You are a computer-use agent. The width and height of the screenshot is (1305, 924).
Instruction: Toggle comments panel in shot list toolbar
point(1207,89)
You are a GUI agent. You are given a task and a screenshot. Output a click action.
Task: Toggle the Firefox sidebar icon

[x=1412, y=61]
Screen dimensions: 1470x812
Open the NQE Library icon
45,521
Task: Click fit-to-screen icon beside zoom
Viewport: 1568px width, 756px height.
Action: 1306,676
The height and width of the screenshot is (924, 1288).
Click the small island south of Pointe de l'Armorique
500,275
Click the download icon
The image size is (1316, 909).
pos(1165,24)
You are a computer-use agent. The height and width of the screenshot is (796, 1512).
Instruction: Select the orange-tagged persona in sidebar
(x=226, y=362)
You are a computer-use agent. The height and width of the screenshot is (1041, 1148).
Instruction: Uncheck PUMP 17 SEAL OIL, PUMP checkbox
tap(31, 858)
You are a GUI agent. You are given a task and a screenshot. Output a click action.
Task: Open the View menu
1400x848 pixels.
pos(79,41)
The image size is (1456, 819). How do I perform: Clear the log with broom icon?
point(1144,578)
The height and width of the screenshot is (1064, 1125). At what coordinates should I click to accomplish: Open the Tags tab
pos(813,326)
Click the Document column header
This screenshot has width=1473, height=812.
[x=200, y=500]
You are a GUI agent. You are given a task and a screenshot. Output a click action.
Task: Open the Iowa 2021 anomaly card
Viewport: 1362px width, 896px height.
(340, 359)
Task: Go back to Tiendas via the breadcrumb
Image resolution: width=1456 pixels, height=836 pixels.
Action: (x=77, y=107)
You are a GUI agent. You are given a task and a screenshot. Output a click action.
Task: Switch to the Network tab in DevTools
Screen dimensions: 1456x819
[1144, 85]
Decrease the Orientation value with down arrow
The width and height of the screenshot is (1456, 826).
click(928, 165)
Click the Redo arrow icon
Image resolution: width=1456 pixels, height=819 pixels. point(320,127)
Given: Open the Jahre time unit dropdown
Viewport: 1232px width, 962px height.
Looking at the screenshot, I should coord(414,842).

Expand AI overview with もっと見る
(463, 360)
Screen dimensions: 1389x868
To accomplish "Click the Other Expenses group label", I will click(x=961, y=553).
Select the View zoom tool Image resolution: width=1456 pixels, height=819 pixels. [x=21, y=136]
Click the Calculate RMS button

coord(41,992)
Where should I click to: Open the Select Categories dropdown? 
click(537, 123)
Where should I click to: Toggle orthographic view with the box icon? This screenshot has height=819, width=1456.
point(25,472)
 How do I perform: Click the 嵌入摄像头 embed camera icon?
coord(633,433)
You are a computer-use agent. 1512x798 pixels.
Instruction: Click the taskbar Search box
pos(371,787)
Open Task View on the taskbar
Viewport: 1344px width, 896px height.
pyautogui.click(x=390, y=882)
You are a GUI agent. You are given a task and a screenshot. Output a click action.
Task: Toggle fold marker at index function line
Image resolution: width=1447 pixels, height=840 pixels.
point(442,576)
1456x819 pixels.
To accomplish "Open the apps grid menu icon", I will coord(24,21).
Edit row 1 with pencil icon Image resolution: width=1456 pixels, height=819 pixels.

-------------------------

→ Task description
Find the lines in the data that include "will", then copy each of them.

→ Output of the exercise
To accomplish "Click the Other Expenses group label", I will click(x=961, y=553).
To accomplish "Open the apps grid menu icon", I will coord(24,21).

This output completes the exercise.